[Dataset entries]
================================

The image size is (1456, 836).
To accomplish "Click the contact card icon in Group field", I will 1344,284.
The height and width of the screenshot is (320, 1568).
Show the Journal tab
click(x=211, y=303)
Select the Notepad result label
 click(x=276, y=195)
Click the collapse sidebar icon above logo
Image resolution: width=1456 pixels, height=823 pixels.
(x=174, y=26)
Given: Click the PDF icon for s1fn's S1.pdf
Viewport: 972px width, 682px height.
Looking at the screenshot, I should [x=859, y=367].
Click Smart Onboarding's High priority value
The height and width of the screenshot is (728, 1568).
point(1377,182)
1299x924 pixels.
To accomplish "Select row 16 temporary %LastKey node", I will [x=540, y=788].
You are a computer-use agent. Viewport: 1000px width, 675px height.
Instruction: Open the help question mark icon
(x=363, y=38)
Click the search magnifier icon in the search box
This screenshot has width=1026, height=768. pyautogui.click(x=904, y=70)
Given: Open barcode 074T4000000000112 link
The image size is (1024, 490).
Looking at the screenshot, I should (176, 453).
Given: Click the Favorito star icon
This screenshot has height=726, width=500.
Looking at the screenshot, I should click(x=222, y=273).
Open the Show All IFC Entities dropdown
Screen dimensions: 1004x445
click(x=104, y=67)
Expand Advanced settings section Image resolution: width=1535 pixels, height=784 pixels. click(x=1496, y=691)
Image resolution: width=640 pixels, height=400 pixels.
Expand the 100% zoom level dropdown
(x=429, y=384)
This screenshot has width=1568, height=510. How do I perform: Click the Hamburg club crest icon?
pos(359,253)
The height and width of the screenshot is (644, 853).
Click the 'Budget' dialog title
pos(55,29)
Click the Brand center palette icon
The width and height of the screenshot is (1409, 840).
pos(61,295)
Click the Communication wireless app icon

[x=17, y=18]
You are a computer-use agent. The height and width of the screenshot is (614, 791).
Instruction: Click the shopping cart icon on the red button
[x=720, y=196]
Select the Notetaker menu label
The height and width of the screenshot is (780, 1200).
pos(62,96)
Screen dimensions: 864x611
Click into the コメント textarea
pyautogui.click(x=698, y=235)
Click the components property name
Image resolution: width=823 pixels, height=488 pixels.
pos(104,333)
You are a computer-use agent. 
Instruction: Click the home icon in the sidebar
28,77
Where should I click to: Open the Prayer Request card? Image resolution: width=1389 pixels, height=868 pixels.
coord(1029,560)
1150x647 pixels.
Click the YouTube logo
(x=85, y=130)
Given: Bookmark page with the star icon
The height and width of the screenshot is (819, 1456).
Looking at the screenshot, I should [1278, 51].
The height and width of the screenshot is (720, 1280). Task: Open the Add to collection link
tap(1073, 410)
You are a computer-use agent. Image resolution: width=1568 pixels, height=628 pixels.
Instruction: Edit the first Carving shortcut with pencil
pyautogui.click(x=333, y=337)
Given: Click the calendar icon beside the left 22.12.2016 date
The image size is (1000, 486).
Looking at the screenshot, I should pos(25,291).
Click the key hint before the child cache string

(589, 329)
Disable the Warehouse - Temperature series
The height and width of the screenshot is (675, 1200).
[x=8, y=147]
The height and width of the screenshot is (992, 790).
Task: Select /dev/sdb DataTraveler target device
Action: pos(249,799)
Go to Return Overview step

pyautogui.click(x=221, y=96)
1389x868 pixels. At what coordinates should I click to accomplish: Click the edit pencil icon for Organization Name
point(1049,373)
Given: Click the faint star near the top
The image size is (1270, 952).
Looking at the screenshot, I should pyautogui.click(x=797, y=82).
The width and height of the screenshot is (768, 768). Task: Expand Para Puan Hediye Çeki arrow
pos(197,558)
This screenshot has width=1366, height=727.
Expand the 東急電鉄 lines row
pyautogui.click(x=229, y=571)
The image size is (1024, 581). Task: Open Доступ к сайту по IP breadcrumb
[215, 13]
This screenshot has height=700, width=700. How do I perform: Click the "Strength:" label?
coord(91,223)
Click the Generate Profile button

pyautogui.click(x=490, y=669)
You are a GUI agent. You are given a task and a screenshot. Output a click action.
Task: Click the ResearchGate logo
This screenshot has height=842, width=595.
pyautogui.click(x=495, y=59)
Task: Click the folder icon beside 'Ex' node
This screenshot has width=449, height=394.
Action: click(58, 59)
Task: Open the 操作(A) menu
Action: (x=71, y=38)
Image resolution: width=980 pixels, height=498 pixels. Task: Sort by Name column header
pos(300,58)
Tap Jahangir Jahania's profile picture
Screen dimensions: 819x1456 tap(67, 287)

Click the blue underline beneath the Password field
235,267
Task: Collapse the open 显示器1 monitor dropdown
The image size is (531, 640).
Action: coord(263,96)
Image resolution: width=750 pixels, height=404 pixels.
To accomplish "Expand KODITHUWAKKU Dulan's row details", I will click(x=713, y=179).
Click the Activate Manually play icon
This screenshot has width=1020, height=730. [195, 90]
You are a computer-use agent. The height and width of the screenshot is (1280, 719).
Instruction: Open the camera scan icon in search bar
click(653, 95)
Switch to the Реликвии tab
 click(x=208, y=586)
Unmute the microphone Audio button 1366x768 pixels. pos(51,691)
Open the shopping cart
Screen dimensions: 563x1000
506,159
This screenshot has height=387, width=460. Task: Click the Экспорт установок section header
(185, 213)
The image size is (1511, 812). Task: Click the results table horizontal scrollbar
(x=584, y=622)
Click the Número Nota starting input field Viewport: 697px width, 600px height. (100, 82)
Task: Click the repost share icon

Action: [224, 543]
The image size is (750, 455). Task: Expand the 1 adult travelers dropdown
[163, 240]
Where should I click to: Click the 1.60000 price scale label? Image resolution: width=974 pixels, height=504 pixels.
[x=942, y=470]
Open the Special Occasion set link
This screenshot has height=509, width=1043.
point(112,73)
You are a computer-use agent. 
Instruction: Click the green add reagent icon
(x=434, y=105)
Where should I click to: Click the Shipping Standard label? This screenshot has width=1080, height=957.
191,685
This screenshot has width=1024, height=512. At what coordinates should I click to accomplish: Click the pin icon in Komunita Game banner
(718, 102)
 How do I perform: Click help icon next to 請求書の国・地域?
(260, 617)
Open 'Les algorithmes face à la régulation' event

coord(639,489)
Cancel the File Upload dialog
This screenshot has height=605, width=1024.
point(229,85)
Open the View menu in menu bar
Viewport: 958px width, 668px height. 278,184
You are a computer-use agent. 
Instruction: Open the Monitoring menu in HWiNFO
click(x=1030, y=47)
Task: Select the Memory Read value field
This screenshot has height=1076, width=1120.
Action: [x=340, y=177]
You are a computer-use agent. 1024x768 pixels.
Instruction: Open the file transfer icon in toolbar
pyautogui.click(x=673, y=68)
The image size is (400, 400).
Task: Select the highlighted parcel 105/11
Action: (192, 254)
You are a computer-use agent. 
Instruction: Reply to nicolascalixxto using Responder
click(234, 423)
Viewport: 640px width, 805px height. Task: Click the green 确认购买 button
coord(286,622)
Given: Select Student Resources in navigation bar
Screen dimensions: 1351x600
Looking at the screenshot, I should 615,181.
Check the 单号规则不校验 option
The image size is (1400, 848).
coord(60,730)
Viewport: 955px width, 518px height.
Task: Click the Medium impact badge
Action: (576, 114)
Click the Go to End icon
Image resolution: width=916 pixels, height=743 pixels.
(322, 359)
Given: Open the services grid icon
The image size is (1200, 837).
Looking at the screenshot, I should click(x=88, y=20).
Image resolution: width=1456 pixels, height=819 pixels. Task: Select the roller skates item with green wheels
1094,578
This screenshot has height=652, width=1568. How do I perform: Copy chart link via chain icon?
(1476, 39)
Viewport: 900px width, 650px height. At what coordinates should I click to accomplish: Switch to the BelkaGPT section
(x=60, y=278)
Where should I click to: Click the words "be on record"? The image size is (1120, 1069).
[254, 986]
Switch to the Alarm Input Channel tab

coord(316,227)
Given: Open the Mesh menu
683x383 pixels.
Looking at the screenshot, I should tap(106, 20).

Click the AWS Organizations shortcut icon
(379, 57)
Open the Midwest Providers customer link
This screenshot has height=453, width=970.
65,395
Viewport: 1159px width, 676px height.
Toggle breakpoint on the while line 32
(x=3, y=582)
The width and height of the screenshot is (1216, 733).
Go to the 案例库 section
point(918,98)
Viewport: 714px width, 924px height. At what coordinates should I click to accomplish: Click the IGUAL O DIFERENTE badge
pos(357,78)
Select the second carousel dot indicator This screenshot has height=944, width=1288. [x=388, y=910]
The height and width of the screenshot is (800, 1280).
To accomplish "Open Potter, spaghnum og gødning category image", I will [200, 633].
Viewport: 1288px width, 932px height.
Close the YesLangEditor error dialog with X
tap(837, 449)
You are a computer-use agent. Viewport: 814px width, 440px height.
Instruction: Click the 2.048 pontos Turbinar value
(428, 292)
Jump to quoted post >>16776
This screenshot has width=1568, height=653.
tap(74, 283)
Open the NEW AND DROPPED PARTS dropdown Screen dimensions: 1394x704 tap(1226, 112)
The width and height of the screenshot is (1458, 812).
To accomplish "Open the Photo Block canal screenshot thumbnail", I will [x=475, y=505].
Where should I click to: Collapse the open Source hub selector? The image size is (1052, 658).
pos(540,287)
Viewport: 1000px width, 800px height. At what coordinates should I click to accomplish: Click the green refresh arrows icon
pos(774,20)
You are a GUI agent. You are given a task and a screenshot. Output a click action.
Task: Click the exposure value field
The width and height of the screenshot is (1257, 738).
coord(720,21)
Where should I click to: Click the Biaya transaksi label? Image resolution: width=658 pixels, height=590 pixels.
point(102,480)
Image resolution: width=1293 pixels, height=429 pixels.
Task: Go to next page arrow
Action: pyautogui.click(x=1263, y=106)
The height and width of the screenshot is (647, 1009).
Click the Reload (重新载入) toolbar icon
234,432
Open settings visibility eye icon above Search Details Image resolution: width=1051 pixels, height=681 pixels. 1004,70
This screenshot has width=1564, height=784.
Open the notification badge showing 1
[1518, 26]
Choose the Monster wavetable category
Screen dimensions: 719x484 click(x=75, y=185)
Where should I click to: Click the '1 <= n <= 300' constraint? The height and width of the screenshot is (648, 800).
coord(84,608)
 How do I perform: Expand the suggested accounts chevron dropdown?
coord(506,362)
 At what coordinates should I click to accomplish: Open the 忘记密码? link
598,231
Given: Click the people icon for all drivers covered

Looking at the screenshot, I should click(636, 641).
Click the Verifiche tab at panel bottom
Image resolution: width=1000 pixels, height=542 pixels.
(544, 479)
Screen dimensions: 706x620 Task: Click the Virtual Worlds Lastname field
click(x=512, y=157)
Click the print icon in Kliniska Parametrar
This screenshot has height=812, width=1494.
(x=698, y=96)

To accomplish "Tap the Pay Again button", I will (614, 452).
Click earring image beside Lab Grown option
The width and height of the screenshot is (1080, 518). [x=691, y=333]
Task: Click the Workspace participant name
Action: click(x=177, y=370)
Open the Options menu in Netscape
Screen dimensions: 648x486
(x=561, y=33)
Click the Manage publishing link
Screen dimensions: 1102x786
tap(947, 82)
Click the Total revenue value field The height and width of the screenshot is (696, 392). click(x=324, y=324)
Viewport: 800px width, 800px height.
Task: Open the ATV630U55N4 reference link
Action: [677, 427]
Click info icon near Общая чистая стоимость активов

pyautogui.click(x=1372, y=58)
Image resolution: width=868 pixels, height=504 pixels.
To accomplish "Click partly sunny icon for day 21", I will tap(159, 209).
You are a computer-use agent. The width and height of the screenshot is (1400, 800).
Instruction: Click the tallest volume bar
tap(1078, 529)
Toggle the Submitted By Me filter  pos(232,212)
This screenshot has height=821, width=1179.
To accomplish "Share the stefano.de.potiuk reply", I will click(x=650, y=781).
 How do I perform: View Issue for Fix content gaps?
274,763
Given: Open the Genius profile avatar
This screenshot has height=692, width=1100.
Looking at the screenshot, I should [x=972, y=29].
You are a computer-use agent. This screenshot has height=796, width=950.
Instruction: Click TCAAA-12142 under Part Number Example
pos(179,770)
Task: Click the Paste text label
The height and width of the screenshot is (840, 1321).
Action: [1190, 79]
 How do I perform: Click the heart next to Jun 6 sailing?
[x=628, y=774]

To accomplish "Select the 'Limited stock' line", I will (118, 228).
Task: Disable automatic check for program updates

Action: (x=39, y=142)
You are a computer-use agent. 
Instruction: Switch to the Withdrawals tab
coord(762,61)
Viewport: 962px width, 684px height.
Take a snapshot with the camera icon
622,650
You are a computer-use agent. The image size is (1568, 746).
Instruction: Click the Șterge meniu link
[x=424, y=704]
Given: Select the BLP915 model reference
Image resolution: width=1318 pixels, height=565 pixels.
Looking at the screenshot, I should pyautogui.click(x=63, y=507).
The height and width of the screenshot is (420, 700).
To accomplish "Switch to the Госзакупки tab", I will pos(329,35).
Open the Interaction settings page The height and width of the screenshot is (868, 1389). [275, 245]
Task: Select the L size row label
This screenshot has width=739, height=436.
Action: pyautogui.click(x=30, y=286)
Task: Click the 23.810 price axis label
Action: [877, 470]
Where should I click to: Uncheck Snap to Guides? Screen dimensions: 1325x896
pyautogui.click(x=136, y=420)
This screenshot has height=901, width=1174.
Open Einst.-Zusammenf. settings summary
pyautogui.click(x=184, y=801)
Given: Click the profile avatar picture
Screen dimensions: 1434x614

================================

• _Work order_
Give the count of lines in the data above that hold the string "avatar", with no additional words.

• _Exercise response_
2